BEGIN Task input

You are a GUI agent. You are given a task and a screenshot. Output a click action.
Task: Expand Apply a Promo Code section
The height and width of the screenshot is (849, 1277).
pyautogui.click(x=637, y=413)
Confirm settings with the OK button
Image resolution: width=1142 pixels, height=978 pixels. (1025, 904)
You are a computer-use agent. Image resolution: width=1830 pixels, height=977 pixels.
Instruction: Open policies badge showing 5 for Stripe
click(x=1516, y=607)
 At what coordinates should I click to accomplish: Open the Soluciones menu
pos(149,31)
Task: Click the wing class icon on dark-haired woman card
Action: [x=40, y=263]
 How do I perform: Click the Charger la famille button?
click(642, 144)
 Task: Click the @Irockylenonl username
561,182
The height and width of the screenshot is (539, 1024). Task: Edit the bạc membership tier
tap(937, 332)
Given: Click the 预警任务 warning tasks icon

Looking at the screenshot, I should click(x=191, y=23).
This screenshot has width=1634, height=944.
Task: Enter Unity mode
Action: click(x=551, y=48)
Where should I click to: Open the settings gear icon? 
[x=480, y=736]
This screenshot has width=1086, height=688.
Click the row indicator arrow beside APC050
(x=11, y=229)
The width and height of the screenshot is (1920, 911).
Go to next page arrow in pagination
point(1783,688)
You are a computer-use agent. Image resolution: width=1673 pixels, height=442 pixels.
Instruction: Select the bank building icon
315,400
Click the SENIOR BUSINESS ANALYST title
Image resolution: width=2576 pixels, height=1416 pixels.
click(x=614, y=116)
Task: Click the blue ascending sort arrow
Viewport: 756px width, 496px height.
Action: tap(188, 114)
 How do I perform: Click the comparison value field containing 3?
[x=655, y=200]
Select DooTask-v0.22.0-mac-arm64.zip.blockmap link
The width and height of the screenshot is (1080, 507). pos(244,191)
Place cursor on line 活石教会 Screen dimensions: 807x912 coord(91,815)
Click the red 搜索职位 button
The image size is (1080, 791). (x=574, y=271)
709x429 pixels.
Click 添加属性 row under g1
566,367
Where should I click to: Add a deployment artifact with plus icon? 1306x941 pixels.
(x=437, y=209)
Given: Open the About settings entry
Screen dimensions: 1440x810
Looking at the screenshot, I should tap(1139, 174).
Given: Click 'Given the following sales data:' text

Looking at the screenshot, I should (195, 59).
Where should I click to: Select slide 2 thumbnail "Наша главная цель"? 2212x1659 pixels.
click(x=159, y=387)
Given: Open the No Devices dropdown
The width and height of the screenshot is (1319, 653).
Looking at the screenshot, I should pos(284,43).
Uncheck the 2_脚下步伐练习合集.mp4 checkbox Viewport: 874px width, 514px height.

END Task input

Update the items from the first one through the line containing "tap(937, 332)", replacing "button" with "control" and leaving everything else unchanged.

You are a GUI agent. You are given a task and a screenshot. Output a click action.
Task: Expand Apply a Promo Code section
The height and width of the screenshot is (849, 1277).
pyautogui.click(x=637, y=413)
Confirm settings with the OK control
Image resolution: width=1142 pixels, height=978 pixels. (1025, 904)
You are a computer-use agent. Image resolution: width=1830 pixels, height=977 pixels.
Instruction: Open policies badge showing 5 for Stripe
click(x=1516, y=607)
 At what coordinates should I click to accomplish: Open the Soluciones menu
pos(149,31)
Task: Click the wing class icon on dark-haired woman card
Action: [x=40, y=263]
 How do I perform: Click the Charger la famille control?
click(642, 144)
 Task: Click the @Irockylenonl username
561,182
The height and width of the screenshot is (539, 1024). Task: Edit the bạc membership tier
tap(937, 332)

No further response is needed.